▸ TEXTE À ANALYSER:
=======

Cette année, Côté Court (www.cotecourt.org), le festival du court-métrage organisé par le Ciné 104 à Pantin du 6 au 16 juin 2012, propose un focus sur le vidéaste Jean-Claude Taki. Grâce notamment au succès de son film Sotchi 255, son travail qui navigue entre vidéo art et documentaire intimiste commence lentement à trouve la reconnaissance qu'il mérite. À cette occasion, le festival m'a commandé pour le catalogue un court texte sur « ce type qui fait des films avec un téléphone portable » (mais pas que). Le voici en primeur.

 « L'île des Morts »
à propos du cinéma de Jean-Claude Taki.

=======

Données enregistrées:
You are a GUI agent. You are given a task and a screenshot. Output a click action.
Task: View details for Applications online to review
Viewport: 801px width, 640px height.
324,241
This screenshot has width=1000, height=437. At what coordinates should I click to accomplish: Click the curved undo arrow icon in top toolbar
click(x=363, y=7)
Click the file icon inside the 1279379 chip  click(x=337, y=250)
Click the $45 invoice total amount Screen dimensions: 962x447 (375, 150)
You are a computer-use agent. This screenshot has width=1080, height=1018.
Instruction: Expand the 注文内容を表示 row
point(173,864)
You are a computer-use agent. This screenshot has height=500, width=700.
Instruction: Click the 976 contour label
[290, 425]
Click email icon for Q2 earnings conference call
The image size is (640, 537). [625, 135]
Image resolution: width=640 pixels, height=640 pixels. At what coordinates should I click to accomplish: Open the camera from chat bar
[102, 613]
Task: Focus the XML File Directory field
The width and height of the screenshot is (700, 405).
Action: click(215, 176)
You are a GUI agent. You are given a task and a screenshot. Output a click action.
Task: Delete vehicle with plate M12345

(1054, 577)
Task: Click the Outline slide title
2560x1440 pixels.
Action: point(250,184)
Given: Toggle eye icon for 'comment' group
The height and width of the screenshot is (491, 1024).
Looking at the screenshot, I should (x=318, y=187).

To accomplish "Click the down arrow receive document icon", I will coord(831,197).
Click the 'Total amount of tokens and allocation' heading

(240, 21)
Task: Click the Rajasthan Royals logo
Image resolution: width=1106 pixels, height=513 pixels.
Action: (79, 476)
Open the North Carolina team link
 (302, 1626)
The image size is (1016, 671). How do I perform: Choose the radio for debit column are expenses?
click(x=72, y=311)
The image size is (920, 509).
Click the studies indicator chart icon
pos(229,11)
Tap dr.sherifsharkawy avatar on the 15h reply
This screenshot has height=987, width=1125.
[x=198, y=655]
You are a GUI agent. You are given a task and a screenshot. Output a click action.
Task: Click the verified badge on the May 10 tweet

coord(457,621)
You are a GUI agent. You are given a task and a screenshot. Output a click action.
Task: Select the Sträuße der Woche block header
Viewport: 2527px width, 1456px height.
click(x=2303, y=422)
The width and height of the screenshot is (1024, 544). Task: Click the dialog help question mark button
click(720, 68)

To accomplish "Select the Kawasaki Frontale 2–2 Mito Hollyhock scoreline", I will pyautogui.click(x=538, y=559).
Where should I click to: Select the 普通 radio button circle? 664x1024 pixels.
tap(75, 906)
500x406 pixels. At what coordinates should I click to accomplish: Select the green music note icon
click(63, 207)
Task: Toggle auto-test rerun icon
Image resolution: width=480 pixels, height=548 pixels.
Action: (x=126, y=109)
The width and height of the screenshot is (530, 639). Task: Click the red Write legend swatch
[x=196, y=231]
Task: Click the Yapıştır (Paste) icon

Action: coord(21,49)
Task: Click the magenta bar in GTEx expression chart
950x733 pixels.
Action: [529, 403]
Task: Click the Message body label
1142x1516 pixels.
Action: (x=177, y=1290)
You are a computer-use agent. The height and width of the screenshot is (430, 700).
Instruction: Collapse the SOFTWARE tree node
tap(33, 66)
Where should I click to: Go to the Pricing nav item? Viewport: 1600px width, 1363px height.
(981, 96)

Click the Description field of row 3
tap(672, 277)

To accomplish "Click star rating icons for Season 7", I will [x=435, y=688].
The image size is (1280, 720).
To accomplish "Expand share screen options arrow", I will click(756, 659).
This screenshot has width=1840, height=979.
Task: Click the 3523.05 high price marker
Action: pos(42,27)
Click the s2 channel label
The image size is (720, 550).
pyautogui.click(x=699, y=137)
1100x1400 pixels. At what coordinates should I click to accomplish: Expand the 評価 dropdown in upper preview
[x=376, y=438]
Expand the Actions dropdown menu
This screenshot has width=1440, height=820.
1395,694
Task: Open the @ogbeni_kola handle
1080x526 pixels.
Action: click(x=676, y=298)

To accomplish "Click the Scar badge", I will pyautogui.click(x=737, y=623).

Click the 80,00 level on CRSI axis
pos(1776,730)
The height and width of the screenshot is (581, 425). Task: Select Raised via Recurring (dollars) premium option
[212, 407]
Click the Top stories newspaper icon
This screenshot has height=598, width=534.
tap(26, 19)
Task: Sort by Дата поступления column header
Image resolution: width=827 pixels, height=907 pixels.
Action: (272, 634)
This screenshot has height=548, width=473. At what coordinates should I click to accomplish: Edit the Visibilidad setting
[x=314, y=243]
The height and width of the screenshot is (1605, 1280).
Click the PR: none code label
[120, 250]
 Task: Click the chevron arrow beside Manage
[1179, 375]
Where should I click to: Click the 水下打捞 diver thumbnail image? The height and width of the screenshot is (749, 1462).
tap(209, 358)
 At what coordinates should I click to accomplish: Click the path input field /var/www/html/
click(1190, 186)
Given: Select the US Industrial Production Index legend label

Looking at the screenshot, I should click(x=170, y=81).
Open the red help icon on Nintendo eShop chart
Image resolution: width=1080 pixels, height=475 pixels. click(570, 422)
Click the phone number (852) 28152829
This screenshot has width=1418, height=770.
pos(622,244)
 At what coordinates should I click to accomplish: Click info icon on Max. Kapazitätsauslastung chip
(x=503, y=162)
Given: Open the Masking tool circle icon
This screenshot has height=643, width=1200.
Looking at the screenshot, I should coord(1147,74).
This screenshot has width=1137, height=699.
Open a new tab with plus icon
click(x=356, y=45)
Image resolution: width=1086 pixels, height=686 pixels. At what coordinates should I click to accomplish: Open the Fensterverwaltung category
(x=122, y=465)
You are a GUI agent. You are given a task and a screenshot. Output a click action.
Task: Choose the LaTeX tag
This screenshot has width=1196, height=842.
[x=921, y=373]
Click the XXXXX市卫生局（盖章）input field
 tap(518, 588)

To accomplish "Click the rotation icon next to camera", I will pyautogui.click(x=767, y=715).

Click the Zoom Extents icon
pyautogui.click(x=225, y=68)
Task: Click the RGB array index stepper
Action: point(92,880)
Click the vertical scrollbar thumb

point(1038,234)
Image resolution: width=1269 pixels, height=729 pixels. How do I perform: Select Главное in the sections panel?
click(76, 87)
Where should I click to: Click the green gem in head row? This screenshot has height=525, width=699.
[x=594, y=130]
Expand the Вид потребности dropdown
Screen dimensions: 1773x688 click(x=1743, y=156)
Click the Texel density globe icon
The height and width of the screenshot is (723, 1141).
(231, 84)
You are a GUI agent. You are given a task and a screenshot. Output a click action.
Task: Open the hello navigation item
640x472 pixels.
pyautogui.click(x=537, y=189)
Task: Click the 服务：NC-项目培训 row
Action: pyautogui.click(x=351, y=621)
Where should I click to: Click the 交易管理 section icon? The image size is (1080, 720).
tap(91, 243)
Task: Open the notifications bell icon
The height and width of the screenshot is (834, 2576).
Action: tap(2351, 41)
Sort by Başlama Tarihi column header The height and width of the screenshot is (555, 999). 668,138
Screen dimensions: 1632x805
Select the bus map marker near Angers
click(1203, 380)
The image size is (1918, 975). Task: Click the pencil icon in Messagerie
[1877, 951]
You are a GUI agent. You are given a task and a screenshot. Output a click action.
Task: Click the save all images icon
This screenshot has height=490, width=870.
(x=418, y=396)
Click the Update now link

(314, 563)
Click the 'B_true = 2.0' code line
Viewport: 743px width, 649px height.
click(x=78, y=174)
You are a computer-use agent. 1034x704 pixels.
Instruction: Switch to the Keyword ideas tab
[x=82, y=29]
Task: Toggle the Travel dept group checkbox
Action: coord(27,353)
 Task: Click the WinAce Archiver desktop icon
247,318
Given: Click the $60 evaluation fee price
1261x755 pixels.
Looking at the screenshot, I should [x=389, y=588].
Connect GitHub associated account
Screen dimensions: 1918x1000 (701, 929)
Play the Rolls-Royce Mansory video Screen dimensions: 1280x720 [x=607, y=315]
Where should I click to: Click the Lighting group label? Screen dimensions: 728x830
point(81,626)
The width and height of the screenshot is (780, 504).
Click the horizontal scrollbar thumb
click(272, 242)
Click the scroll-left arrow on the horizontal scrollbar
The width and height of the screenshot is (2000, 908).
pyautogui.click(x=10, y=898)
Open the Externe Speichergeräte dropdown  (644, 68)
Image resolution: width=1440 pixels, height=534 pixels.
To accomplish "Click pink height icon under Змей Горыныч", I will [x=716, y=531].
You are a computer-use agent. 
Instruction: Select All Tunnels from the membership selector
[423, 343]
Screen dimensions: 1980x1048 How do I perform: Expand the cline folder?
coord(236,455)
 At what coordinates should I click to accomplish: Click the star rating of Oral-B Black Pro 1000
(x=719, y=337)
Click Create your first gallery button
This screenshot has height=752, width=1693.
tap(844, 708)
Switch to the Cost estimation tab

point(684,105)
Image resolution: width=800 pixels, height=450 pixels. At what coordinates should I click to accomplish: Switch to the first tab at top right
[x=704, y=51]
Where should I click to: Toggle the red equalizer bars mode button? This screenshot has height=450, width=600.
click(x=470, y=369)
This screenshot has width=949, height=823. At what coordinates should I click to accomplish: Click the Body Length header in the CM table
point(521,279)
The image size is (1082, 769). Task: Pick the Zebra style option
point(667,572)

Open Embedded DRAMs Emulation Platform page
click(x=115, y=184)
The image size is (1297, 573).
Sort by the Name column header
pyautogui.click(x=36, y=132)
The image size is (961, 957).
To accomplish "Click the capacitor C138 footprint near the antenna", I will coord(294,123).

=======

▸ CONSIGNES:
**A.** Répondez aux questions suivantes d'après le texte sur le festival Côté Court :
(i) Quel cinéma organise le festival, et dans quelle ville ?
(ii) À quelles dates le festival a-t-il lieu ?
(iii) Quel titre porte le texte annoncé à la fin ?
**B.** Traduisez en anglais, s'il vous plaît, cette phrase du texte sur le festival Côté Court : “À cette occasion, le festival m'a commandé pour le catalogue un court texte sur « ce type qui fait des films avec un téléphone portable » (mais pas que).”

▸ CORRIGÉ:
**A.**
(i) Le Ciné 104, à Pantin.
(ii) Du 6 au 16 juin 2012.
(iii) « L'île des Morts ».

**B.** On this occasion, the festival commissioned me to write a short text for the catalog about "this guy who makes films with a cell phone" (but not only that).